Flipping homes and holding them for a long term are two dramatically different approaches to making money in real estate. Some investors specialize only in one particular area. Others like to employ both strategies: selling off some properties and keeping others in their portfolio. I like comparing flippers and long-term investors to hares and turtles – without passing judgment on hares. Both animals are evolutionary winners and thrive because of their different survival skills. Similar to them, short-term investors (aka flippers) work, think, and build their wealth in different ways from those who are planning to hold onto their properties for years to come. So how different is flipping homes vs holding them? Most importantly, what is the best way to leverage each strategy to make money in real estate?
Rentals Build Long-Term Wealth and Generate Passive Income
The Merriam-Webster dictionary defines an investment as “the commitment of funds to minimize risk and safeguard capital while earning a return.” Becoming a landlord fits the definition to a “T.” The long-term outlook minimizes your risk by protecting you from real estate market fluctuations. At the same time, your monthly rents provide you with a return or “dividend.”
While being a landlord has its own challenges, long-term investing is considered passive income. Once the mortgage on your property is paid off, a well-managed property should generate stable income for years to come without everyday involvement from its owner. This is why building your real estate investment portfolio is an ideal retirement diversification strategy. While you are still physically and mentally capable of managing your properties, you can enjoy the regular income they generate. Once you become too old to manage them effectively, you can easily convert them to cash by selling them.
The challenge with having rental properties is that it might take years to pay the loans secured against them. Meanwhile, you will make mortgage payments, pay taxes, insurance, and HOA fees, and cover maintenance and vacancies. Sure, the monthly rent payments will cover the bulk of these expenses. Sure, your net worth will be increasing – at least on paper. Still, the property’s income will be marginal at best until all the liens are paid off and the property is free and clear, which might take fifteen to thirty years. This is a long time, and it would require financial resources, discipline, and determination to keep the course. Are you ready for it?

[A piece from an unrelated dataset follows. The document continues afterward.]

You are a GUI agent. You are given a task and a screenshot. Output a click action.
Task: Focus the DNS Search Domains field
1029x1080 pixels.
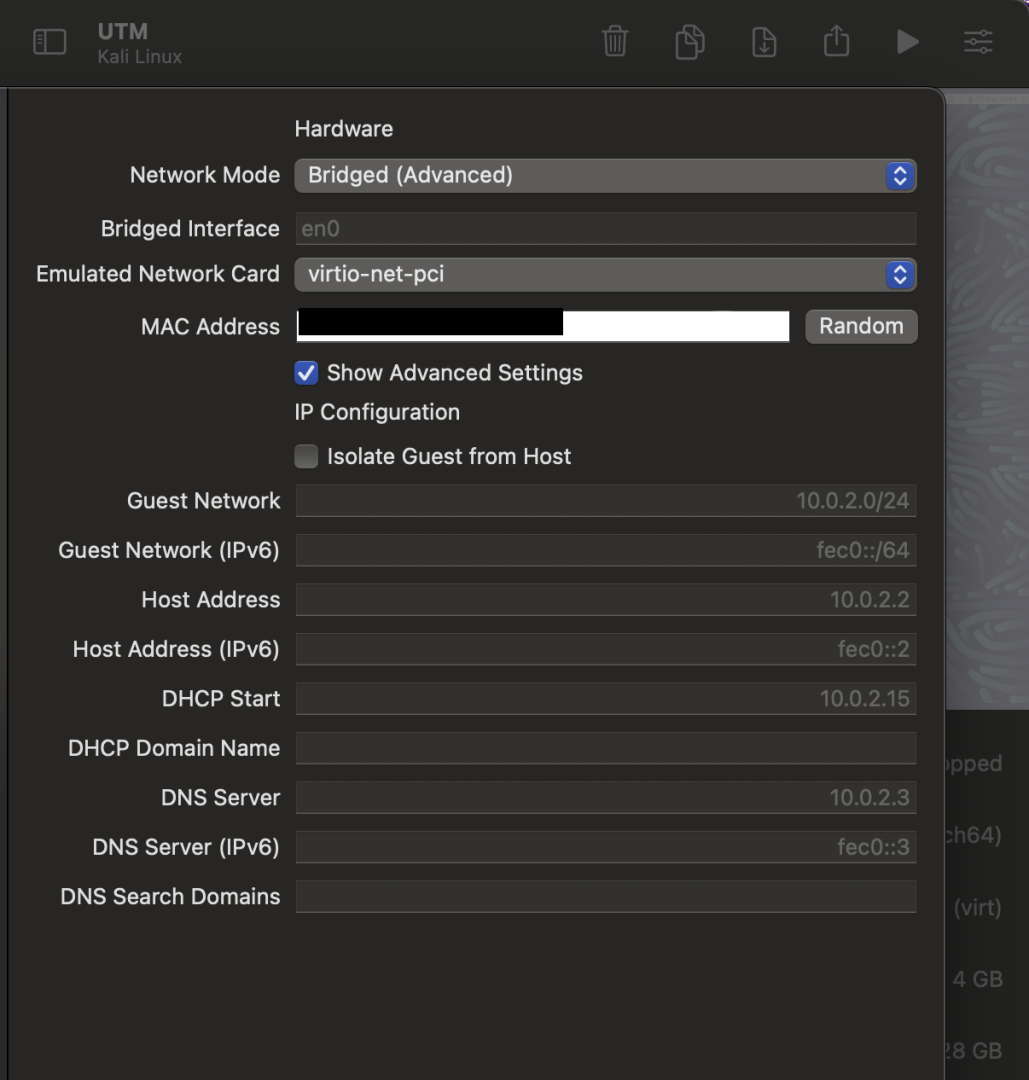tap(605, 896)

Flipping Homes Generates Immediate Income Streams
Flipping homes is different. Home flipping refers to the real estate investment strategy of purchasing a property, making improvements (usually renovations or repairs), and then selling it quickly for a profit. The idea is to “flip” the property—buy it, fix it, and sell it—within a relatively short period, often within a few months to a year.

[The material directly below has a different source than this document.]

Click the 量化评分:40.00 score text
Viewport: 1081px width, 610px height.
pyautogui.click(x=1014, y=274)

Some analysts out there like to think about flipping homes as speculation. I strongly disagree with such a view. Speculation is commonly defined as the practice of committing capital to risky financial transactions in an attempt to profit from short-term fluctuations in the market value. Yes, fix-and-flip transactions are short-term in their nature, but they are NOT relying on short-term market fluctuations. In fact, as a hard money lender, we steer borrowers against hoping for market appreciation when analyzing their transaction’s profitability.
What generates the profit in fix-and-flip transactions is its “fix” part. It turns a property that is so neglected it is frequently ineligible for traditional financing into a modern home ready for new occupants. Yes, you need capital to purchase a property, but capital alone is not enough. Every investor actively invests their labor by physically working on the property or managing the crew. It’s that labor that creates value for future buyers and the community. This labor, together with the capital invested in the transactions, generates profit for the investor.

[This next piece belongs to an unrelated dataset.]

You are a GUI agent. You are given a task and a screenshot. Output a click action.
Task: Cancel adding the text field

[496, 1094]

As opposed to a buy-and-hold strategy, the income earned via a fix-and-flip project is more active. In many cases, it’s more similar to earning money by working a regular job than by passively investing your capital. As such, flipping homes is not a strategy that will support you in retirement (unless you are buying in the name of your self-administered IRA using non-recourse loans).
Use a Combination of Fix-and-Flip and Fix-and-Hold to Make Money and Build Wealth
When deciding whether to hold or flip the property, consider rentals as an investment that one day will support your retirement. Unless you are mortgage-free, it won’t generate little immediate income. In twenty to thirty years, however, you will have a free and clear asset that makes you money on a monthly basis.
In contrast, think about flipping homes as your active business to generate income right now. One portion of this income supports your lifestyle. Use another portion to reinvest and fuel your renovation business so you can fund more expensive projects or invest in more properties simultaneously.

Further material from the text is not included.